======== Extrait ========

Une startup, soutenue par Bill Gates en personne, annonce la mise au point d’une technologie solaire capable, par le recours à l’intelligence artificielle (IA), de générer de la chaleur à plus de 1000°C. Ces hautes températures sont nécessaires dans certains procédés industriels très énergivores pour fabriquer de l’acier, du ciment ou du verre.

L’emploi de miroirs pour concentrer les rayons solaires directs en vue de produire de l’énergie n’est pas une innovation récente. La technologie du « solaire thermodynamique » ou « solaire à concentration » (CSP) – que nous vous avons déjà présentée sur ce site – est au point et elle est aujourd’hui communément utilisée dans les régions très ensoleillées pour générer de l’électricité.

Le recours à des miroirs pour produire de la chaleur à très haute température ne peut pas non plus être qualifié de « découverte » puisque des fours solaires comme ceux d’Odeillo dans les Pyrénées ou de Parkent, en Ouzbékistan, permettent, depuis belle lurette, d’atteindre des températures supérieures à 3.000 °C. Jusqu’ici il s’agissait toutefois d’installations expérimentales, cette technologie n’ayant jamais franchi le cap de l’industrialisation. Le principe exploité dans ces fours est en outre relativement coûteux et technologiquement compliqué puisque les rayons solaires sont d’abord réfléchis par une série de miroirs disposés sur une pente, vers un immense miroir parabolique qui les concentre ensuite vers le four.

L’innovation dont peut s’enorgueillir la startup californienne Heliogen consiste à faire appel à des technologies informatiques et plus particulièrement à l’intelligence artificielle (IA) pour optimiser l’orientation d‘une panoplie de miroirs plans, disposés sur le sol au pied d’une tour, et perfectionner de cette façon la concentration des rayons solaires. Comment l’IA peut être exploitée à cette fin, reste à ce stade une énigme, du moins pour nous. Mais le fait que l’idée ait notamment séduit Bill Gates, le fondateur de Microsoft, au point que l’homme le plus riche du monde ait investi dans l’entreprise, nous semble être un gage suffisant de sérieux. Dans le communiqué publié par Heliogen, la startup nous apprend aussi que son équipe est constituée de scientifiques et d’ingénieurs issus de Caltech et du MIT, deux des universités américaines les plus réputées dans le domaine des technologies : voilà qui fini par nous convaincre que cette annonce est digne de confiance.

Le Saint Graal ?

Le procédé mis au point par Heliogen suscite un réel espoir puisqu’il permet d’entrevoir une solution « verte » pour la production de la chaleur à haute température utilisée dans bon nombre d’industries très énergivores. Ainsi, selon l’EPA (l’agence américaine de protection de l’environnement), la fabrication d’acier, de ciment et de verre, serait responsable d’un cinquième des émissions mondiales de gaz à effet de serre. A elle seule, l’industrie du ciment produirait 7 % des émissions de CO2. Pour générer la chaleur dont elles ont besoin, ces entreprises, souvent très polluantes, utilisent aujourd’hui des combustibles fossiles ou des déchets comme par exemple des pneus usagés. Malheureusement, les techniques solaires de type CSP permettent seulement d’atteindre environ 565°C, ce qui n’est pas suffisant pour ces secteurs industriels qui exigent des températures supérieures à 1000°C.

======== Données fournies ========

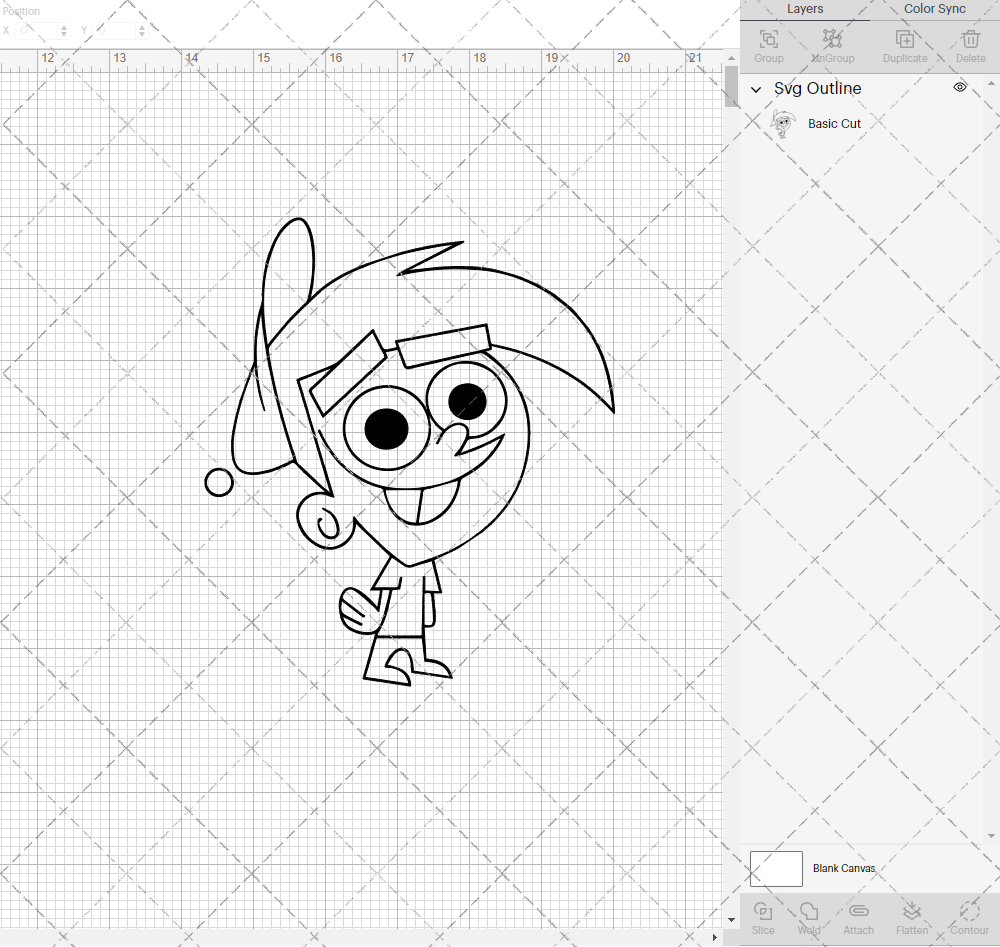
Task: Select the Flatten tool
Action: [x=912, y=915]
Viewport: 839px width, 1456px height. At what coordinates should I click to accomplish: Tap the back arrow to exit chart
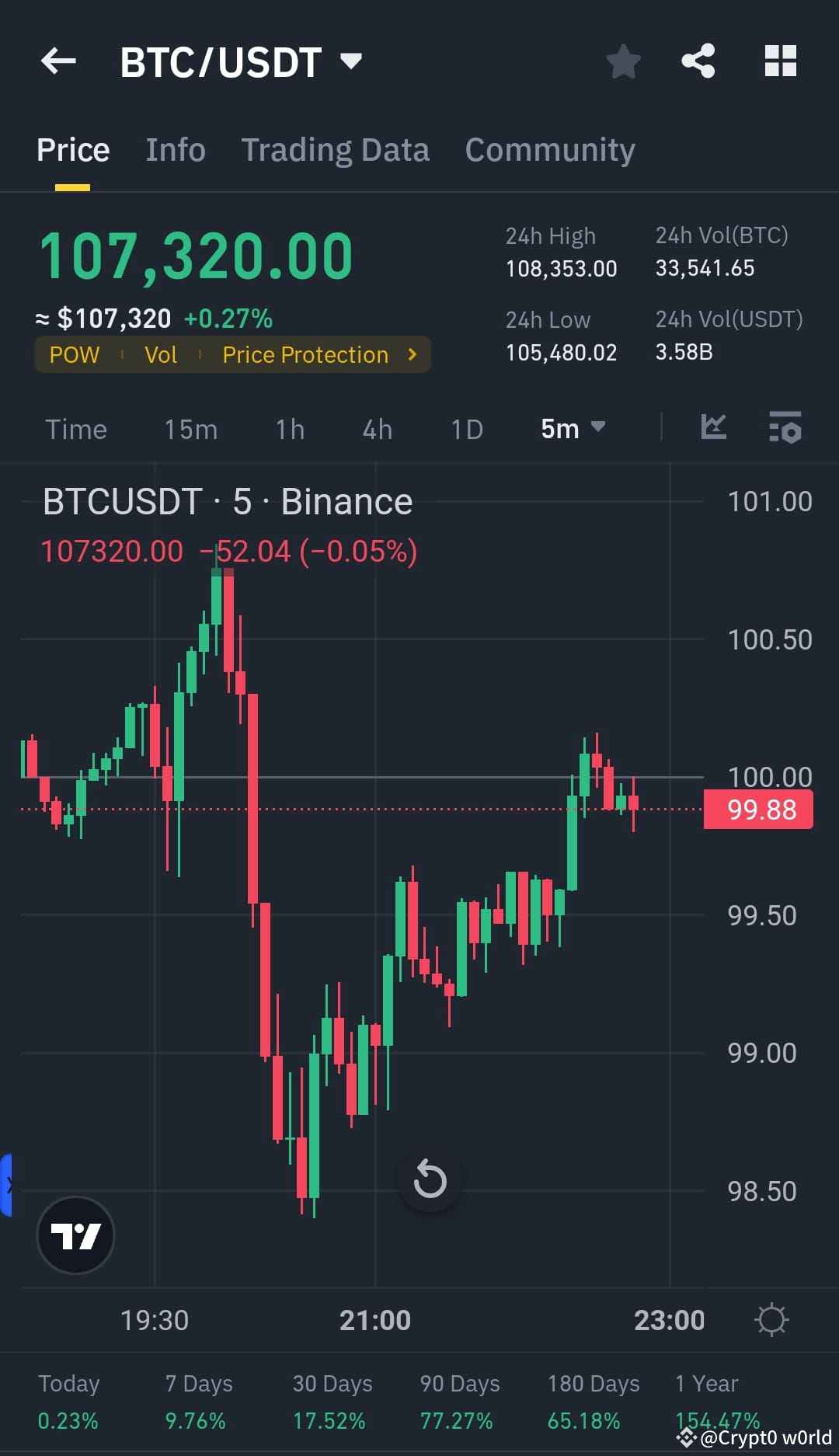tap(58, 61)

========

_Consigne_:
D'après l'extrait, répondez aux questions suivantes.
1. Quelles températures les fours solaires d'Odeillo et de Parkent permettent-ils d'atteindre ?
2. De quelles universités proviennent les scientifiques et les ingénieurs de l'équipe d'Heliogen ?
3. Quelle part des émissions de CO2 l'industrie du ciment produirait-elle à elle seule ?
Seul l'extrait sert de référence pour répondre.

_Réponse attendue_:
1. Des températures supérieures à 3 000 °C.
2. De Caltech et du MIT.
3. 7 % des émissions de CO2.